在衰老过程中，生理调节功能的下降会导致屏障功能的降低、肠道完整性的降低和通透性的增加。肠道稳态是决定果蝇寿命的因素之一。用一种非消化染料（FD&C blue NO.1）喂养果蝇，以观察肠道组织的老化情况。如图5 A 所示，20 d 龄的果蝇喂食蓝色染料后，染料仅存在于前列腺和消化道。然而，50 d 龄的果蝇中蓝色染料在全身清晰可见。这种全身蓝色的果蝇即为“蓝精灵”，通过计数“蓝精灵”在整体样本中所占的比例来反映果蝇的肠道老化程度，进一步反映其衰老程度。在图5 B 中，随着年龄的增长，对照组的“蓝精灵”百分比增加，然而在50 d，与对照组相比，RE 处理的实验组中蓝精灵数量在减少，1.5 mg/mL RE 组减少了22.86%（P＜0.05）。因此，RE 可通过改善果蝇的肠道通透性而保护肠道完整性。

2.7 RE 对ISCs 增殖的影响

RE 对雌性果蝇肠道干细胞增殖的影响见图6 和图7。

图6 RE 对雌性果蝇20 d 和50 d 时肠道干细胞增殖的影响Fig.6 Effect of RE on intestinal stem cell proliferation of female drosophila at day 20 and 50

图7 果蝇肠道干细胞荧光强度定量图Fig.7 Quantitative fluorescence intensity of intestinal stem cells in drosophila

逐渐衰老果蝇的肠道屏障功能的丧失已被发现与果蝇的基因型和环境条件相关。在果蝇中肠组织稳态由沿着基底膜分布的多能ISCs 维持[26]。随着果蝇的衰老，果蝇中肠上皮细胞会启动再生机制，加速干细胞增殖，来维持受损细胞，但也会进一步导致干细胞异常增殖[27]。GFP 阳性细胞可以显示ISCs 的增殖率，因为esg 在ISCs 和肠细胞中特异性表达[28]。因此，本文检测了果蝇中肠中esg 的表达情况。图7 显示20d 时对照组和RE 组的增殖均保持正常，无显著性差异（P ＞0.05）。随着年龄的增长，ISCs 的增殖显著增加。由图7 可知，在老年果蝇（50 d）中，与对照组相比，1.5 mg/mL RE 处理组的esg 阳性细胞数量显著减少了35.89%（P ＜0.05）。

2.8 RE 对果蝇抗氧化参数的影响

RE 对总SOD、Cu-Zn-SOD、CAT 活力和MDA 含量的影响见表5。RE 对果蝇抗氧化基因表达量的影响见图8。

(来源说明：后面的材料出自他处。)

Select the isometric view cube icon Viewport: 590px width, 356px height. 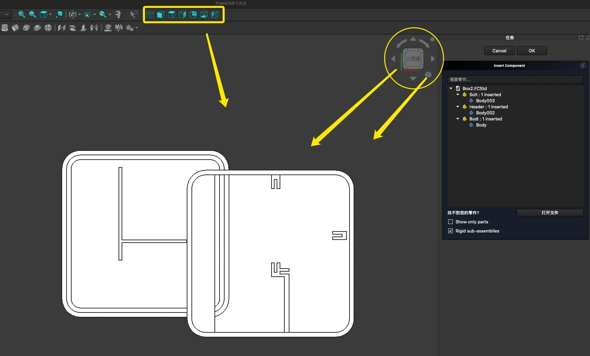pos(150,15)
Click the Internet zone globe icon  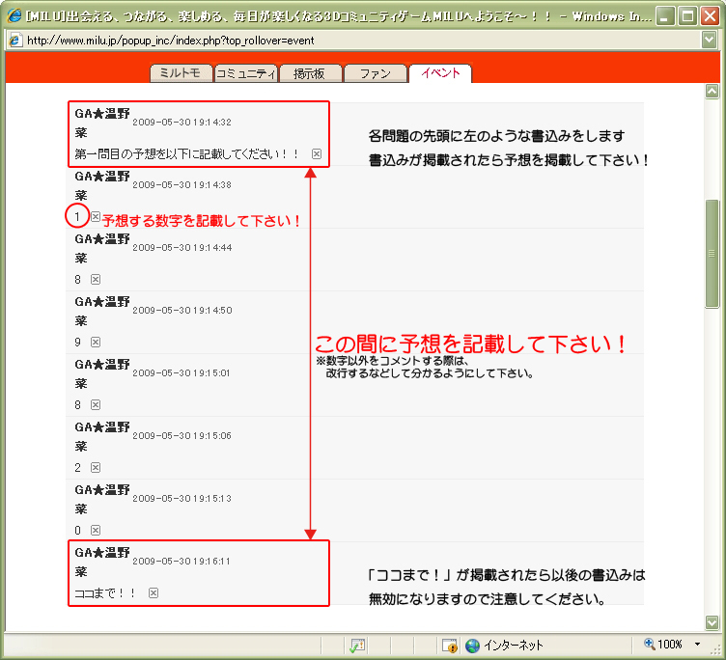[x=473, y=645]
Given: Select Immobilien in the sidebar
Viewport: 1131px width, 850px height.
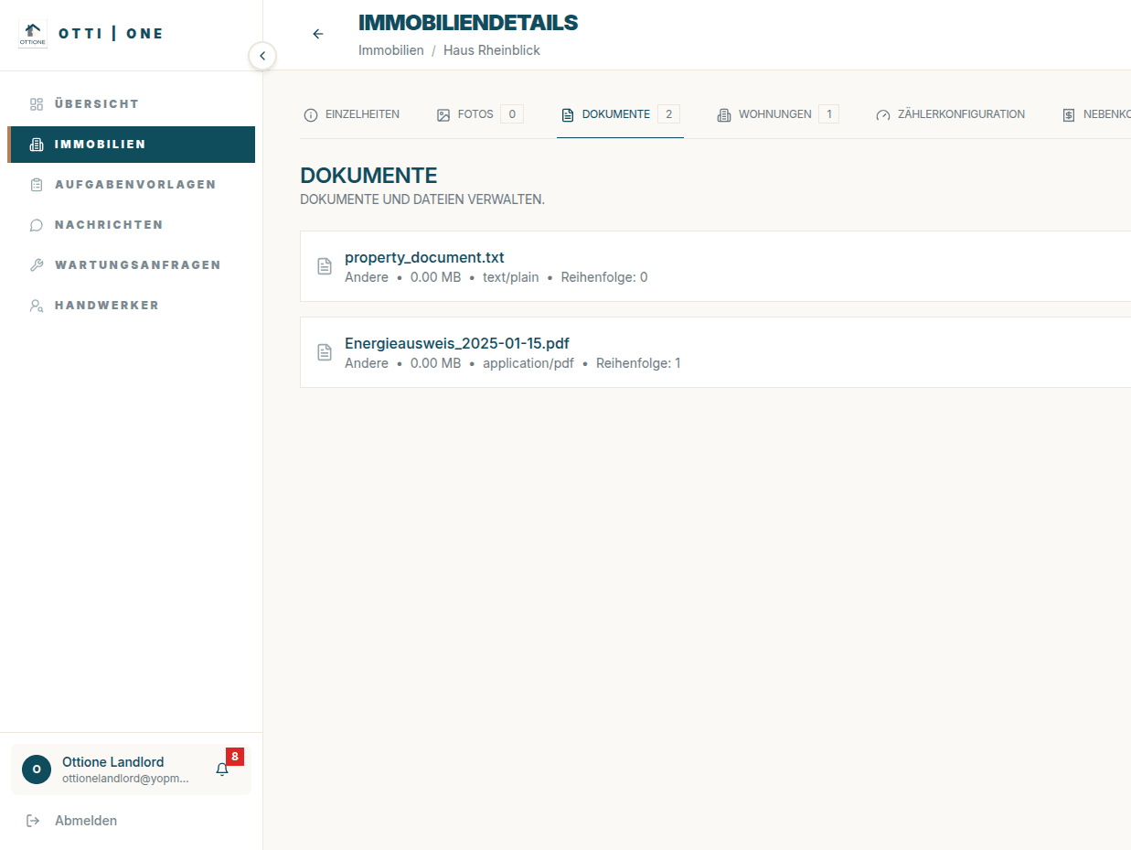Looking at the screenshot, I should (100, 145).
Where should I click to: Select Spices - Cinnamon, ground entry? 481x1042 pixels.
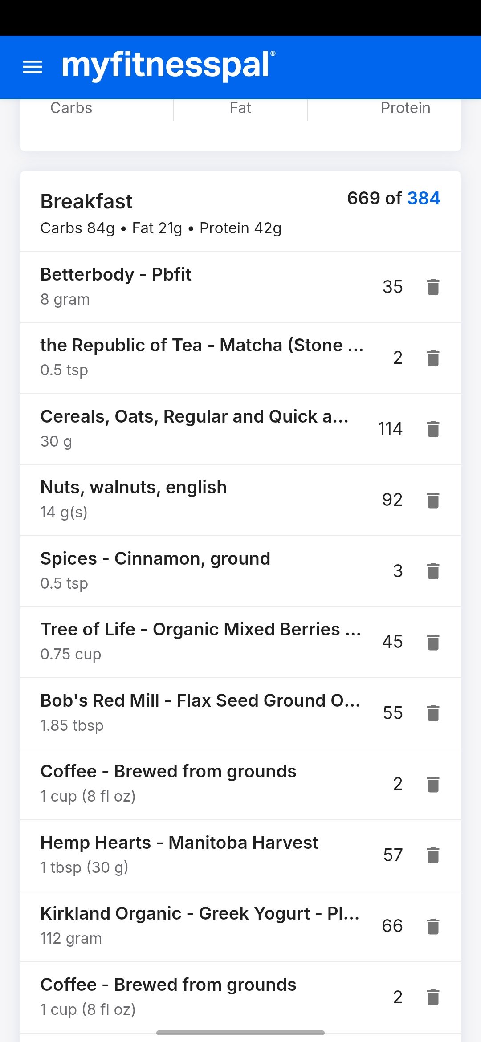155,559
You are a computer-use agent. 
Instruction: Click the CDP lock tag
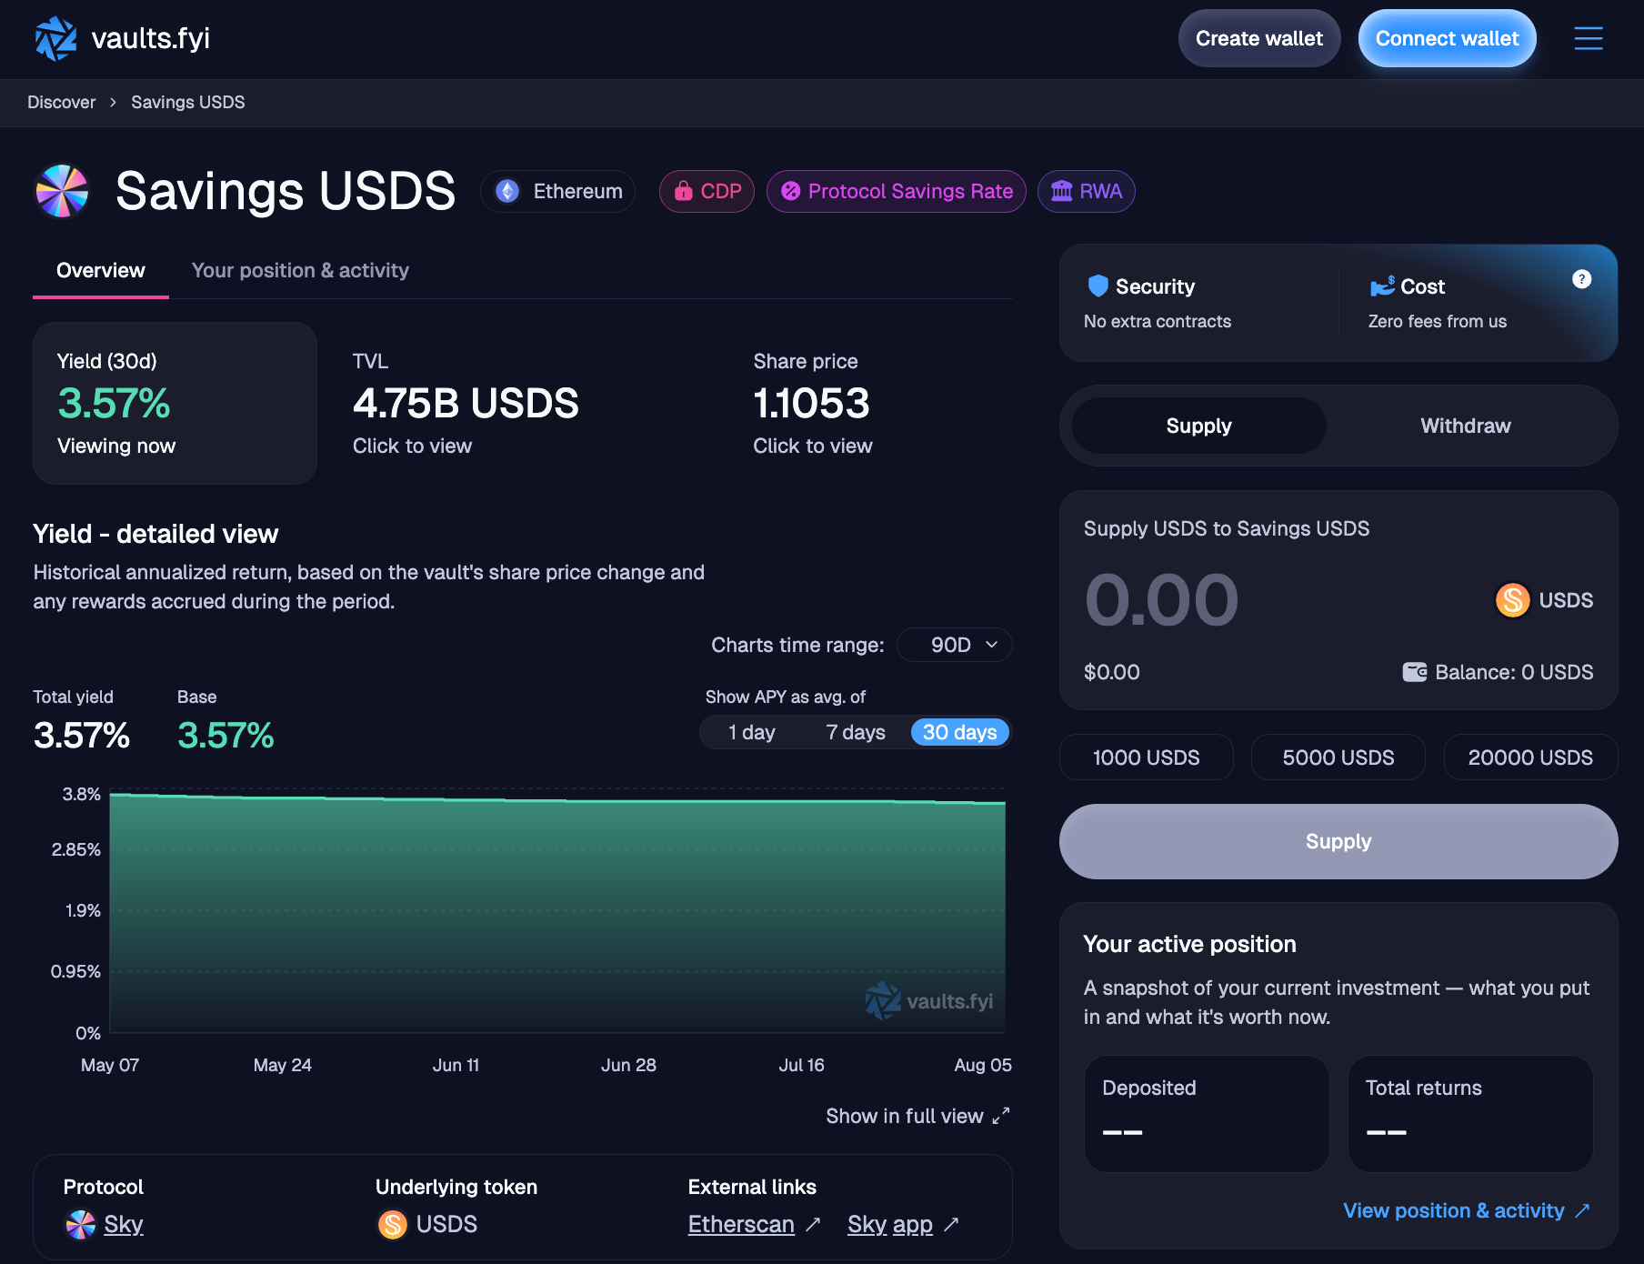coord(707,191)
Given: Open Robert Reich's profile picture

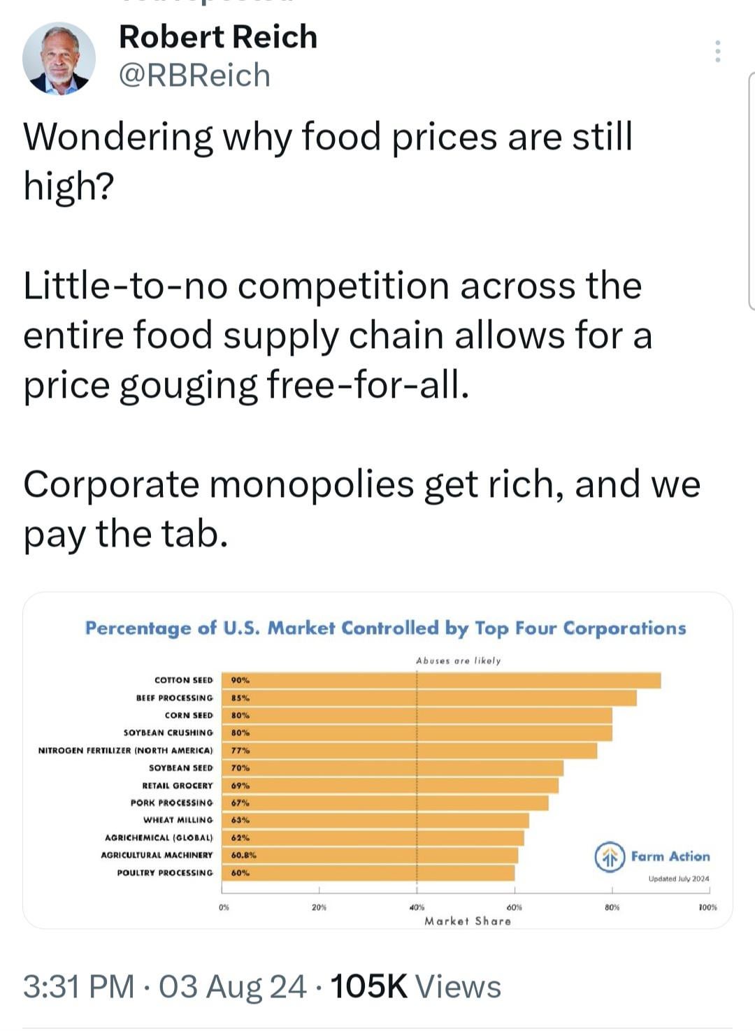Looking at the screenshot, I should 59,59.
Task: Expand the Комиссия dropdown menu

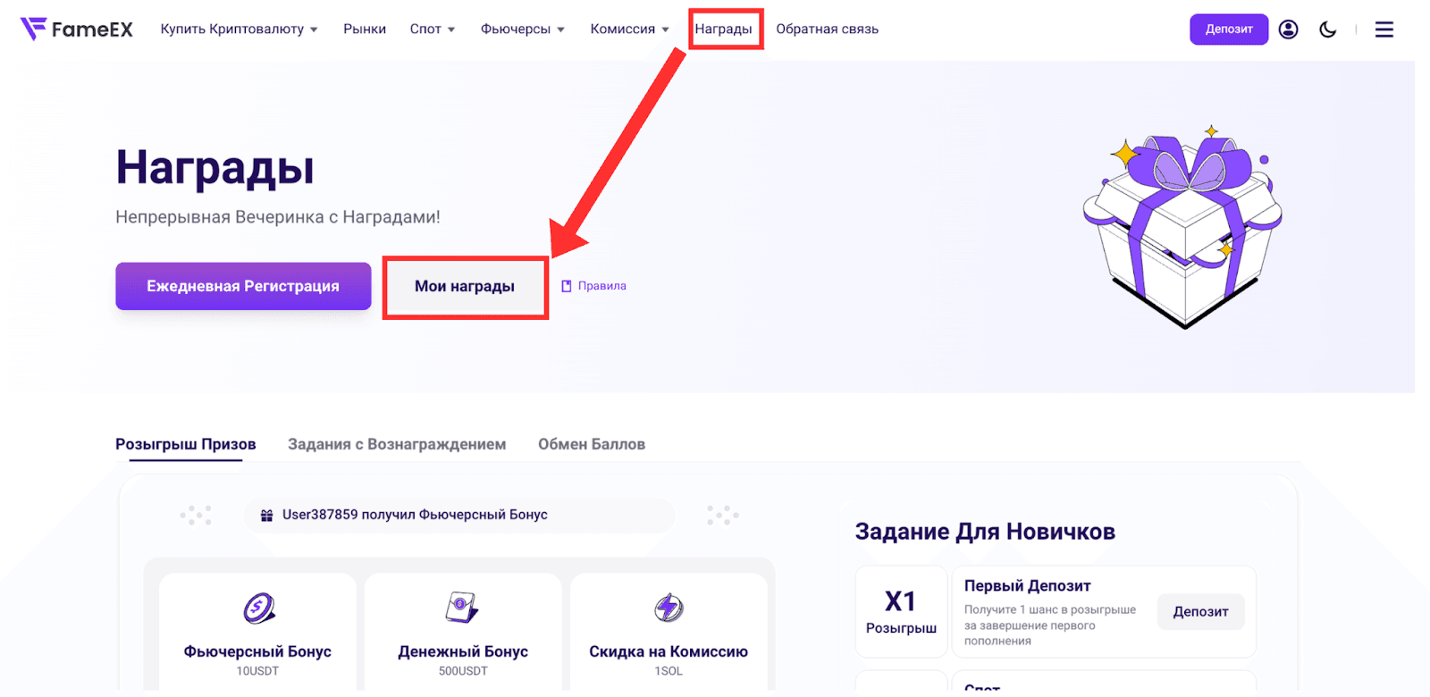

表5 RE 对总SOD、Cu-Zn-SOD、CAT 活性和MDA 含量的影响（±s）Table 5 Effects of RE on total SOD，Cu-Zn-SOD，CAT activity and MDA content（±s）

注：*表示与对照组相比差异显著（P＜0.05）。

MDA/（nmol/mg pro）对照组 0 205.53±12.35 92.50±9.48 41.24±3.54 1.17±0.05实验组 0.2 213.99±12.20 96.14±9.68 42.57±4.02 0.87±0.07 0.5 234.35±11.25 103.21±8.52 48.25±3.93* 0.65±0.02*1.5 241.94±15.24* 106.98±8.81* 53.29±4.25* 0.58±0.07*组别 RE/（mg/mL）Cu-Zn-SOD/（U/mg pro）Mn-SOD/（U/mg pro）CAT/（U/mg pro）

图8 RE 对果蝇抗氧化基因表达量的影响Fig.8 Effects of RE on the expression of antioxidant genes in Drosophila melanogaster

由表5 可知，0.5 mg/mL RE 组Cu-Zn-SOD 和Mn-SOD 活性分别提高了14.02%和11.57%（P＜0.05），1.5 mg/mL RE 组Cu-Zn-SOD 和Mn-SOD 活性分别提高了和17.71%和15.65%（P＜0.05）。同样，与对照组相比，RE 组的CAT 活性分别增加了3.22%、16.99%和29.22%。此外，0.5、1.5 mg/mL RE 组果蝇的MDA 含量分别显著降低44.44%和50.42%（P＜0.05）。如图8 所示，RE 组的Cu-Zn-SOD（P＜0.05）和Mn-SOD（P＜0.05）的mRNA 表达水平高于对照组。与对照组相比，1.5 mg/mL 组的CAT 基因表达显著增加（P＜0.05）。同时，1.5 mg/mLRE组MTH 基因表达有所降低。结果表明，RE 不仅能增加与衰老相关的抗氧化酶的活性，而且能提高其mRNA的表达水平。

2.9 分子机制

RE 对雌性果蝇溶酶体荧光强度的影响及定量结果见图9，RE 对胰岛素通路和自噬基因的影响见图10。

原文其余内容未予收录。